[EXERCISE OBJECTIVE] "2023 RAV4 (296, 1696)" appears in one line of the records below. Output that line and each one after it, exactly, through the last line.

Collected data:
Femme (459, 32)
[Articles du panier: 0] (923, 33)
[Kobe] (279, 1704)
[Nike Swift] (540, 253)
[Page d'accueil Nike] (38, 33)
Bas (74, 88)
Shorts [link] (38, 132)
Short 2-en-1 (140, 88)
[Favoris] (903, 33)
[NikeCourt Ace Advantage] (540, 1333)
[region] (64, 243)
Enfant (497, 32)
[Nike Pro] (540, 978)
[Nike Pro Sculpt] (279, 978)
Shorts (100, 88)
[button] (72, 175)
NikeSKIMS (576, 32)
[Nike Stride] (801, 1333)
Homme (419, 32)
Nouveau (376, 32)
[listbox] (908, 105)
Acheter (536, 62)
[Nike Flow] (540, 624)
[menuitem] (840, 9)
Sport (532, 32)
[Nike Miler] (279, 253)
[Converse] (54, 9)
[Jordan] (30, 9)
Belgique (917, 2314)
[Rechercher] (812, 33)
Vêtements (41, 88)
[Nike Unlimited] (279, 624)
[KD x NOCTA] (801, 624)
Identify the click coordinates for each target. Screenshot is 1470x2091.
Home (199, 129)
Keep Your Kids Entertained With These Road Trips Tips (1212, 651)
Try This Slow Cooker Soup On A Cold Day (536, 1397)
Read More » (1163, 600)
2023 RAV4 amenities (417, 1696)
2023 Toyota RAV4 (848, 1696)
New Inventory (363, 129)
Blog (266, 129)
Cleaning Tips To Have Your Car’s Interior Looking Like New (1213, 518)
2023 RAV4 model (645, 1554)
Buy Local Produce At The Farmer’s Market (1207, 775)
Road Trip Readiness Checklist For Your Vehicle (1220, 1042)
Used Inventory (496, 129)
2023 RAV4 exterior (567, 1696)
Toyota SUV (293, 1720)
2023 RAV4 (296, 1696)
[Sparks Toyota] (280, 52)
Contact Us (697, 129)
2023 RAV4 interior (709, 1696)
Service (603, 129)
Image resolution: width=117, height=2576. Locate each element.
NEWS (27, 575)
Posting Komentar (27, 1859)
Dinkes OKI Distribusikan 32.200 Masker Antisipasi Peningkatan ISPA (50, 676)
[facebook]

[TASK RESPONSE]
2023 RAV4 (296, 1696)
[Sparks Toyota] (280, 52)
Contact Us (697, 129)
2023 RAV4 interior (709, 1696)
Service (603, 129)
Image resolution: width=117, height=2576. Locate each element.
NEWS (27, 575)
Posting Komentar (27, 1859)
Dinkes OKI Distribusikan 32.200 Masker Antisipasi Peningkatan ISPA (50, 676)
[facebook]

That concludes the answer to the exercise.